Когда Олекса вышел в смежную комнату, Федор достал папиросу. Пощупал карманы — спички забыл дома. Выкрутил фитиль. Табак сыпался в огонь, стрелял искрами. Наконец прикурил.

— Если ты при нем еще хоть одну свою философию... — Пересушенный табак затрещал, папироса вспыхнула. — Ты же ляпаешь грязью в его душу.

— А что? В ней розовые лучики играют?..

— Пускай лучики. Придет время, и они вспыхнут пламенем. А ты их помоями: мол, вот я — правду... А в действительности — подлость. — И совсем тихо:— Нехорошо так, Василь.

Василевы разговоры — заморозки для весеннего цвета. Федор видит, как одно за другим разбивает Василь убеждения, которые сложились в голове Олексы.

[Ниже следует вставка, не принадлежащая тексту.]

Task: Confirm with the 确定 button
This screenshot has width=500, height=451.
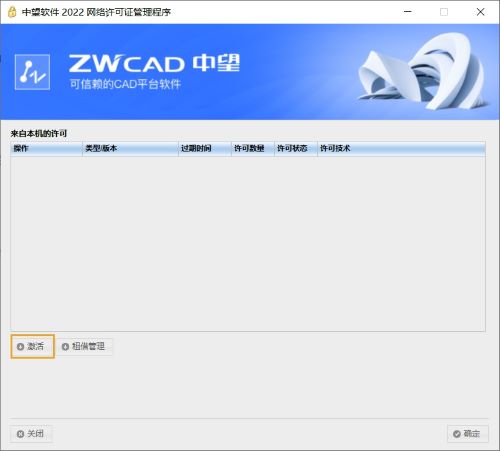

Они еще некрепки, еще не закалены жизнью. Олекса только сошел на жизненную дорогу с прямой, нарисованной на доске рукой профессора, которая иногда бежит не совсем прямо и на которой порой не узнаешь, где «А», а где «Б».

Федор глянул брату в глаза, но в них на самом донышке — все та же ироническая усмешка. Тогда он взял свои палки, встал, стукнув ими громче, чем всегда, об пол.

— Вот так вот!

Эти слова ударили, как тяжелый кулак по столу. Василь кашлянул, и усмешка примерзла к губам.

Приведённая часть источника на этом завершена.